If someone wants to work on it, some of these can probably be translated fairly directly from SpecialFunctions.jl to handle VectorizationBase.AbstractSIMD arguments.
Some may require functions like SLEEFPirates.cot, which could be moved to VectorizationBase.
However it isn't always possible, e.g. when implementations are broken up to behave differently depending on range, e.g. Taylor series for small values vs recurrences for large ones.
Also of interest: https://github.com/JuliaMath/openspecfun/blob/master/Faddeeva/Faddeeva.cc SpecialFunctions doesn't have Julia implementations for all of these yet.
I'd be happy to answer any questions that I can if you (or anyone else) wants to take a stab at it.

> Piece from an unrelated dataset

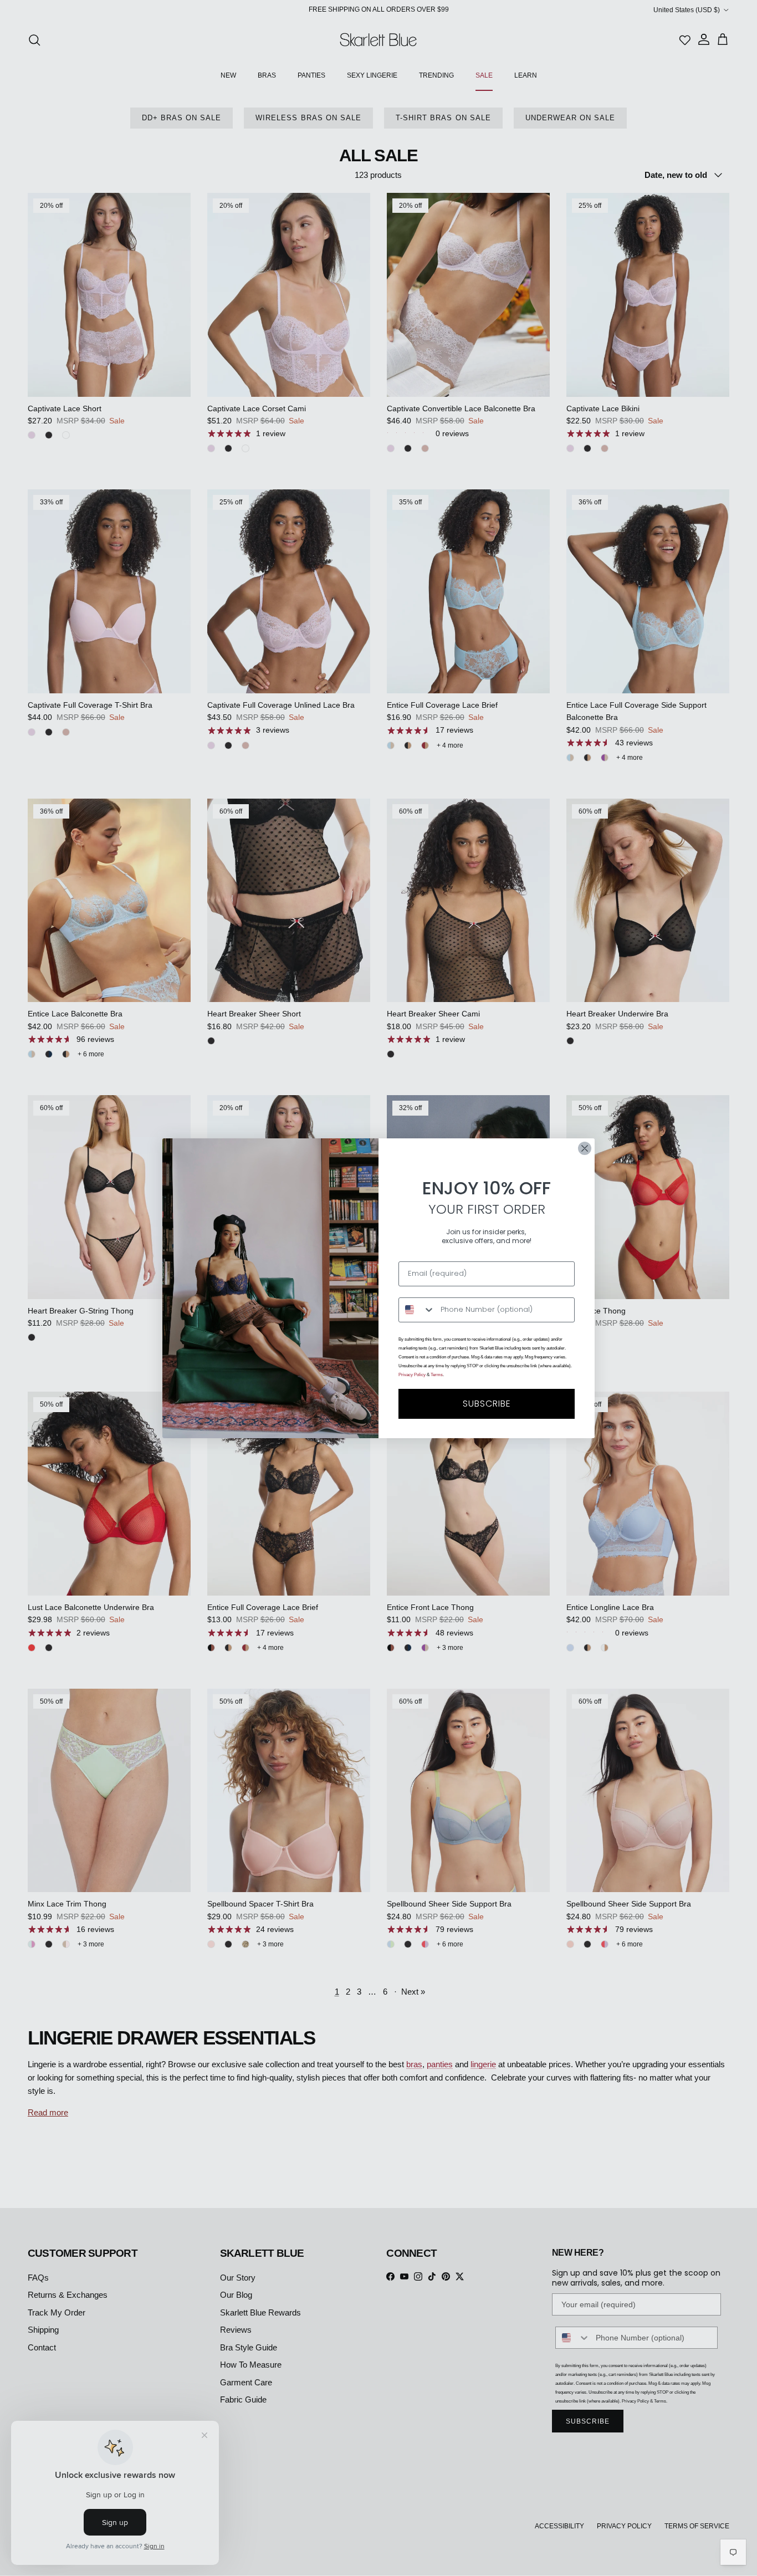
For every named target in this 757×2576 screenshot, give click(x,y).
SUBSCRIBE (487, 1403)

If for many functions it is just a matter of broadening the allowed input types, would it make sense to just have SpecialFunctions depend on VectorizationBase?
If for many functions it is just a matter of broadening the allowed input types, would it make sense to just have SpecialFunctions depend on VectorizationBase?
They'd also need to replace ifs with IfElse.ifelse.
Loops such as in digamma are trickier. Long term, I think it'd be cool to write something able to compile these functions automatically to be SIMD, in a manner similar to ISPC.
VectorizationBase has unfortunately gotten a bit heavy as a dependency.
julia -O3 -q --startup=no -e '@time using VectorizationBase'
0.561828 seconds (1.97 M allocations: 109.844 MiB, 1.22% gc time, 4.59% compilation time)
julia -O3 -q --startup=no -e '@time using VectorizationBase'
0.520969 seconds (1.97 M allocations: 109.829 MiB, 1.33% gc time, 4.80% compilation time)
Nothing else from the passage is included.